Gwyneira shudders. "I suppose possession could be a possibility," she says. "Give me one moment, I will ask Bronwen about the, you know, usually signs a woman has been deflowered." Her pale faces reddens slightly at the suggestion.

Gwyneira goes back to Bronwen, and as her face reddens even more, she asks, "This is rather awkward to ask, um, but it would help us define the possibilities if you could tell me whether your maidenhead is intact or not, Bronwen. I am sorry, I feel very rude to ask. But if we are dealing with a dark spirit some topics some topics become less taboo."


----------



## Dr Simon (Dec 18, 2013)

At Bryn the Butcher's house:

Quint returns and reports his lack of concrete success. Some more people have gathered whilst he and the elves have been following the tracks.

"I'm not surprised," says an old man. "Ghosts don't leave footprints."

"Hush Dai, man," says Bryn. "You know it's those what have spoken of the ghost are those as have died!"

Old Dai shrugs in his heavy furs. 

"_Ych y fi_," he spits. "This winter'll be the death of me anyway isn't it?" He pokes a bony finger at Quint. "You, young man, maybe you should look up in the woods up there, in the old ruined cottage.

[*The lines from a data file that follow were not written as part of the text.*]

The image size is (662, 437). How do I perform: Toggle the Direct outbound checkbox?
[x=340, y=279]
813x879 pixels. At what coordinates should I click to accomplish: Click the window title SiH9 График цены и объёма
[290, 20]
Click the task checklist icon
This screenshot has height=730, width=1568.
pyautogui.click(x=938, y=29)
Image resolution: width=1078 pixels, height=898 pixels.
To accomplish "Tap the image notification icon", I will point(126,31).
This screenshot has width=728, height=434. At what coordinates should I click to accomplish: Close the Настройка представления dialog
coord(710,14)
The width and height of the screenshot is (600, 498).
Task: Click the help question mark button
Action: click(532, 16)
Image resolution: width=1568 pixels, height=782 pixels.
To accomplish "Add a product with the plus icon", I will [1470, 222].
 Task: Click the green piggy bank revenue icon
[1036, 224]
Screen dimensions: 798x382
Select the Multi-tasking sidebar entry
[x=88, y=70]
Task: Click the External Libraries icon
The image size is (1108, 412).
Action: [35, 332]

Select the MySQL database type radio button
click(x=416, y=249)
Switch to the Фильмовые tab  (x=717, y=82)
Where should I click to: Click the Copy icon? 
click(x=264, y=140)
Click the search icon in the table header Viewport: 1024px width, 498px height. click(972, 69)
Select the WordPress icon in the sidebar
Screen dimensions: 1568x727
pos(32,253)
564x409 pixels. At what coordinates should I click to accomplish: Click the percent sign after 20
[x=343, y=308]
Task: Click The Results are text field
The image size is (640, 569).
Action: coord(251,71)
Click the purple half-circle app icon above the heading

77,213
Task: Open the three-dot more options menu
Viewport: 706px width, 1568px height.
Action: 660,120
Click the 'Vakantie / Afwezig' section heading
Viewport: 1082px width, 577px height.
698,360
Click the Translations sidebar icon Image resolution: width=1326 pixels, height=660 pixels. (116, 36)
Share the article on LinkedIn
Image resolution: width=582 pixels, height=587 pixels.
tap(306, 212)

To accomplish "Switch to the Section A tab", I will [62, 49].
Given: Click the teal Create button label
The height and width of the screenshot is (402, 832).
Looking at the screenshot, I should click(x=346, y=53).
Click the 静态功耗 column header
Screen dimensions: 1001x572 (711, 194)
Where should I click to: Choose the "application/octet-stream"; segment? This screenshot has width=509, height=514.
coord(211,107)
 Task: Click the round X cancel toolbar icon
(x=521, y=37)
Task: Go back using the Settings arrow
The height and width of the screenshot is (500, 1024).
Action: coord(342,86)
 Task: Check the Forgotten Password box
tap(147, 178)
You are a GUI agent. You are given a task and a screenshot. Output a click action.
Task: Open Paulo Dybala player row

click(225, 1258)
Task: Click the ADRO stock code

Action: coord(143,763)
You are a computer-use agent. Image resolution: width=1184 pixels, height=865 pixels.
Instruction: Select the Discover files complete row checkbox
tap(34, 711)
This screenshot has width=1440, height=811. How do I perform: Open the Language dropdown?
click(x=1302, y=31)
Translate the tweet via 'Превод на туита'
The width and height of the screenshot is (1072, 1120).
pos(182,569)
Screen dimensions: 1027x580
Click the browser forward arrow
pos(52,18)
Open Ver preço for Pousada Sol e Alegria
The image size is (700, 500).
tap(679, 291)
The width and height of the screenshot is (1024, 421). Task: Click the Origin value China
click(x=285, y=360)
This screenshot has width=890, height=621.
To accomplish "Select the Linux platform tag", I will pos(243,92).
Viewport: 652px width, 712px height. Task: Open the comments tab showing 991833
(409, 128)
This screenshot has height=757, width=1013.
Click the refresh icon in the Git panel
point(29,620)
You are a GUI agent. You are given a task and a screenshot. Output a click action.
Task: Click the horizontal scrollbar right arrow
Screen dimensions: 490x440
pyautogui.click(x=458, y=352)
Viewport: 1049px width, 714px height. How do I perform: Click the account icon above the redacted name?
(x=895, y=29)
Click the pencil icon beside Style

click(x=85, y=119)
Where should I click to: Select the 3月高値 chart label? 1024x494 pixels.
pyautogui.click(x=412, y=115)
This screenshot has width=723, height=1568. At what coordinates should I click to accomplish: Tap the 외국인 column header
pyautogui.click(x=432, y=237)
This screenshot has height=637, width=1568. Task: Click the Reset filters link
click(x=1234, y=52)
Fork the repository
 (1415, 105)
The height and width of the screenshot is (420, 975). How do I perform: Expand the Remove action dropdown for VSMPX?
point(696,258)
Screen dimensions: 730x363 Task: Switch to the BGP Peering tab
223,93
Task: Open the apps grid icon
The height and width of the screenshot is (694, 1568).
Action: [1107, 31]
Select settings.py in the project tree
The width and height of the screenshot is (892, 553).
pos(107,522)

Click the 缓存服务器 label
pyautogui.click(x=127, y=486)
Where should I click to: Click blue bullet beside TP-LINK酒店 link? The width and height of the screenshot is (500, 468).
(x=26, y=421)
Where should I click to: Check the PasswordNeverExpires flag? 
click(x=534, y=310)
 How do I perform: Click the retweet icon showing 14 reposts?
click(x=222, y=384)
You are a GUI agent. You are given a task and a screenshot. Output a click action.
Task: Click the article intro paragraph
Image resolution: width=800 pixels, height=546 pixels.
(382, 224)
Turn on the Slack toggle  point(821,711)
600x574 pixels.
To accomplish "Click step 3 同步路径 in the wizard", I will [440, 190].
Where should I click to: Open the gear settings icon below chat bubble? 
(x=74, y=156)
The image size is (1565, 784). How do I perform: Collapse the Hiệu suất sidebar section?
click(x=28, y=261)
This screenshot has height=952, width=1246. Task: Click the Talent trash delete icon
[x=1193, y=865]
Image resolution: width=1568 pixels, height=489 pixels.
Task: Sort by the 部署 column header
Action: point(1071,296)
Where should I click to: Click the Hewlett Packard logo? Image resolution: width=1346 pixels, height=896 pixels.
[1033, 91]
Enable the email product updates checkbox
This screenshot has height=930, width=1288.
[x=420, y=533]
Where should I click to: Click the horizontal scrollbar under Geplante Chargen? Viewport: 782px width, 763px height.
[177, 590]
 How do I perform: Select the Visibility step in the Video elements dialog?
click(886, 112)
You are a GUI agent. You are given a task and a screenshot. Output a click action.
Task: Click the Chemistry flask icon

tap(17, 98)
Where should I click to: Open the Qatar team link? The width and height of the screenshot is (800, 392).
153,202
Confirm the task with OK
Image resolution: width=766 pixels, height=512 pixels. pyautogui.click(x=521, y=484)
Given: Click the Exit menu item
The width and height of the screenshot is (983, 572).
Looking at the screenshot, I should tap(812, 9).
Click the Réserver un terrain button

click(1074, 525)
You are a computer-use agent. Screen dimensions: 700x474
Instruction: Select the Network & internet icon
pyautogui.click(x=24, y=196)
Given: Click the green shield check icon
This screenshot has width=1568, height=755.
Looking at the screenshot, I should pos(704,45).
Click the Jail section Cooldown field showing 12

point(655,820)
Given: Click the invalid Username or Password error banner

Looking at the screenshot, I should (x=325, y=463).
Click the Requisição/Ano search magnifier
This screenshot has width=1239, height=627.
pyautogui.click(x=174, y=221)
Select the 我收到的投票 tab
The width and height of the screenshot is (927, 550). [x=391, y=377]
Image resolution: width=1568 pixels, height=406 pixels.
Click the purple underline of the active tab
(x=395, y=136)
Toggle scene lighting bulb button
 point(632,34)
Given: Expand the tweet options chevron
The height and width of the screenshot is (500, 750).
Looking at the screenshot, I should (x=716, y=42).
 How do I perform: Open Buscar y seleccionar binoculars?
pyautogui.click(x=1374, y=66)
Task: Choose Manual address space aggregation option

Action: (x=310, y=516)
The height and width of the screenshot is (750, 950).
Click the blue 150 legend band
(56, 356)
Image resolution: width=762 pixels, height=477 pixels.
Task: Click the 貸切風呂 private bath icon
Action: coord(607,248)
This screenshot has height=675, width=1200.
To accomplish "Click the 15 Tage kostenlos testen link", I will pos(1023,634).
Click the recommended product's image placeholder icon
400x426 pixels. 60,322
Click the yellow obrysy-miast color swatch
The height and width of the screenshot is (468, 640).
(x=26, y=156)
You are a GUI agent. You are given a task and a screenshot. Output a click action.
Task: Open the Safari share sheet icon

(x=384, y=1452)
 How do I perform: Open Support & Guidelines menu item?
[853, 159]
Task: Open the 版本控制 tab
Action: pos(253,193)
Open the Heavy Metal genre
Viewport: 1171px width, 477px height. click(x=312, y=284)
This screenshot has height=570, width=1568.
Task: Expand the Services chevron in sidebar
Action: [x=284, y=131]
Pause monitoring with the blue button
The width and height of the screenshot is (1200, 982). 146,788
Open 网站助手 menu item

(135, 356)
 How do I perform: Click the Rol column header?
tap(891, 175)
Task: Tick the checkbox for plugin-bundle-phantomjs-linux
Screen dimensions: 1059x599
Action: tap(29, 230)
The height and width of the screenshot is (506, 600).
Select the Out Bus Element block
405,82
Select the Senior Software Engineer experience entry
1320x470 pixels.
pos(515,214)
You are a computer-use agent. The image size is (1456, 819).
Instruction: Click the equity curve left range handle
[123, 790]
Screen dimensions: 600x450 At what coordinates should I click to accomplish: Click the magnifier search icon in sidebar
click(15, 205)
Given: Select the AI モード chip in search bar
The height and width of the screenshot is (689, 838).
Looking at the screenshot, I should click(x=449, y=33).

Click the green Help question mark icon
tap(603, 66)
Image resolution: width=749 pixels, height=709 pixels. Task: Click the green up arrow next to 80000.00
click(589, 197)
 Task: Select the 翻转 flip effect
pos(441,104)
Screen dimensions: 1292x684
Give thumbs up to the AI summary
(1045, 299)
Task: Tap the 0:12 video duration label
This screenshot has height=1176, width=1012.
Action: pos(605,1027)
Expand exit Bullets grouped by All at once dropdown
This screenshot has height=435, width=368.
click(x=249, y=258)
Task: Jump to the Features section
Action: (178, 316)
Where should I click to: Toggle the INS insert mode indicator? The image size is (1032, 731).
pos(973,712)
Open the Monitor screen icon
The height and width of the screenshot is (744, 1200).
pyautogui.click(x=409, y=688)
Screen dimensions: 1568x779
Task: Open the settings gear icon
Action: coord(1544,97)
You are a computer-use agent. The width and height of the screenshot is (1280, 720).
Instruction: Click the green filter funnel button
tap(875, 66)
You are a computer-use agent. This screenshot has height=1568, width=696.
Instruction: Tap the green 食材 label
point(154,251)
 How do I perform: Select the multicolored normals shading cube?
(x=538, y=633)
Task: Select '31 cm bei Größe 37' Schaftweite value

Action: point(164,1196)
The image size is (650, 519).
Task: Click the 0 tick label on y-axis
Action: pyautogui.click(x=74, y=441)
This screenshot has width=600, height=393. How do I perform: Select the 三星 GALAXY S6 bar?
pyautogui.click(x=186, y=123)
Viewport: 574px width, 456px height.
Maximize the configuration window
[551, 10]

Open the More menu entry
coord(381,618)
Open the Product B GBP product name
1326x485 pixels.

Maybe you'll find something interesting to you isn't it?"

Meanwhile, in Bronwen's cottage:

"I..." says the girl hesitantly. "Well, if you think it'll help. Old Mamgu Mari examined me to see if the baby was healthy. But she's dead now though..."

One examination later, and Gwyneira is none the wiser. She knows that such tests are not always conclusive and so the matter of Bronwen's chastity, or not, comes down to the girl's word.

[sblock=OOC]
Okay, that's a situation not covered in the rules! (except maybe if you're playing FATAL). I figured a Heal check. I rolled a 20 in Gwyneira's Diplomacy, as for the results of the Heal check, well, as it says this kind of test isn't clear-cut.

As for the rest, "ych y fi" is a wonderfully onomatapaeic Welsh expression of disgust or complaint. "Mamgu" is Welsh for Grandma.
[/sblock]


----------



## Kaodi (Dec 19, 2013)

Being more of a herbalist than a healer, Gwyneira is frustrated that she cannot say for sure whether the girl is in fact virginal. Somewhat ashamed, she says, "Well, there is nothing obviously amiss, but my best guess is not like as good as Old Mamgu Mari. Tell you what though: old women are known for liking their gossip, even if they are careful about it. Is there anyone she might have confided in about her business? A sister, dearest friend, even a husband or child of her own?"


----------



## ghostcat (Dec 20, 2013)

Thinking that an expedition into the woods would be better in force, he says "Daunton. I think we should take the girls with us when we go tramping off into the wood.". Quint looks over to were the girls are. Seeing that they are on the doorstep he goes over but stays a discreet distance until they have finished.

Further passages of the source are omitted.